The US is not a signatory to the Rome Statute that established the ICC and recently imposed some judges to investigate the US and Israel.
Mr Moreno Ocampo said: “For me, it is very clear. A crime against humanity is a systematic attack against a civilian population, and there are clearly no civilians, even [though] They could be criminals … and obviously systematic, because President Trump said they planned and they organized it, so that’s a duty. “
The Trump Administration sought to justify the ship strikes by saying the US is fighting an armed conflict with drug cartels that are “actions of an armed note against the United States”, according to a confidential note to Congress.
In February, this Latin American organized criminal groups that are foreign terrorist organizations (Naming), Naming Tren de Arawan, Ms-13 in El Salvador and others. The move marks a significant expansion in the use of elective FTOs.
On 2 September, Trump announced the first USirtrike of a ship that he was a “carrying boat with” a lot of drugs “in people. Venezuelan President Nicolas Maduro called the attack a “heinous crime”.
Since then, at least 13 additional strikes have occurred. No evidence has been made public for the drug claims of the above drugs, or which ingredients are said to be involved. The BBC repeatedly asked the Pentagon for the names of those targeted, but none was provided.
Meanwhile, a major US military build-up is taking place in the region, leading the countdown to future ground strikes, although Trump has recently dismissed the possibility of any war unfolding. Maduro saw the action as an attempt to oust him from power. Venezuela plays a minor role in the drug trade in the region.
An FTO Center – of the type used by the Trump administration against drug dealers – does not carry the legal force of the military, according to Brian Finucane, a former mental health adviser to the US State Department. He described the general legal position of the US on the attacks as “completely uncontrolled”.
“You’re left with a situation involving a settled killing outside of armed conflict, and we define that as murder,” he said.
Republicans in Congress largely flocked to Trump’s military move. On Wednesday, in a classified meeting, Secretary of State Marco Rubio Rubio Briefed Vain lawmakers on the attacks. Afterwards, James Rosch, a Republican on the Senate Intelligence Committee, said he was “absolutely satisfied” they were satisfied “they were in accordance with the law.

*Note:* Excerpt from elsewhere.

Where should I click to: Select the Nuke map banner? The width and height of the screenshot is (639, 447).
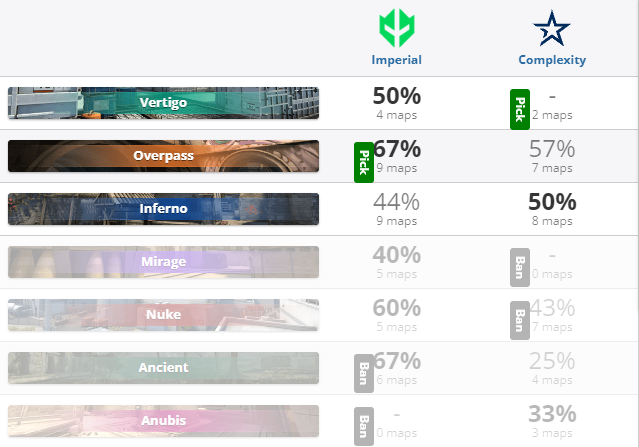(163, 315)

“The administration prevented me and other members who were fully advised … there was good legal justification for what they did,” he said.

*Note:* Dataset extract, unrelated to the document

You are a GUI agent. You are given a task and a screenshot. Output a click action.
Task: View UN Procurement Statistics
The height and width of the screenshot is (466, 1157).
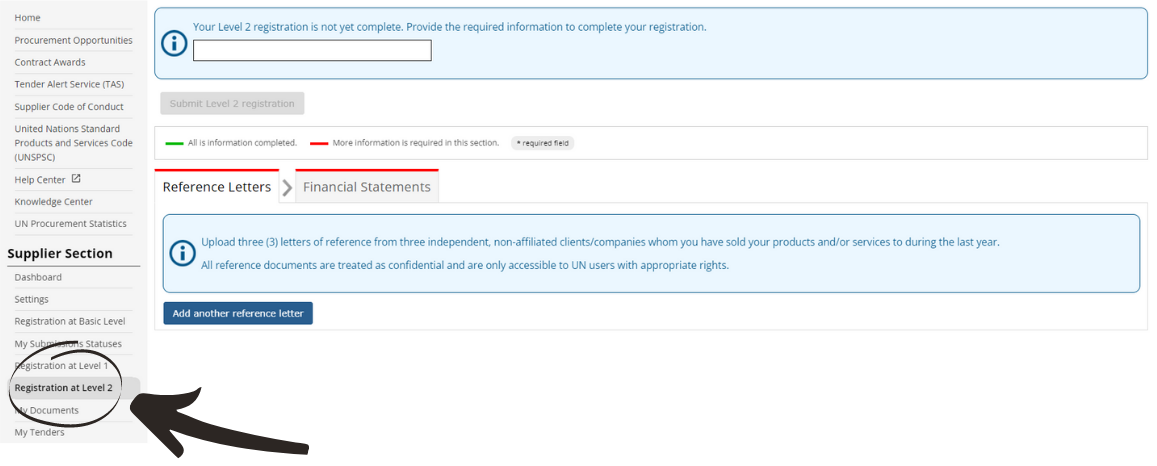[x=71, y=223]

“The President really should be congratulated for saving the lives of young Americans,” Ratch added.
But many opposition democrats have challenged the legality of the strikes. Chuck Schumer, the Senate Democratic Leader, said as he left the briefing: “What we have heard is not enough. We need more answers and I am now being asked [the administration] For one all senators on this issue,” he said.

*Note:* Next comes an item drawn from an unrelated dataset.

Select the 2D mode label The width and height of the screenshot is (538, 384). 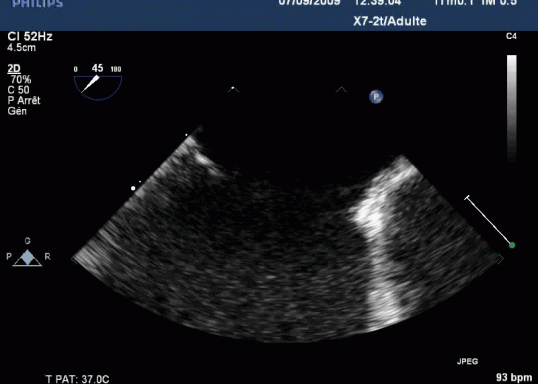[x=14, y=69]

Under the US Constitution, Congress’s War Declaration Power. Many past presidents have ordered military action without the military’s approval, but often provided strong justifications for the President’s powers of attorney.
After a classified seeding of members of the armed Home Service on Thursday, it was said that female officers Sara Jacob did not provide a legal justification for what she called “extrajudicial killings for which we have no evidence”.
He also told lawmakers the strikes targeted the alleged sale of cocaine instead of fentanyl — even FENTanyl, which is associated with drug-related illnesses in the US.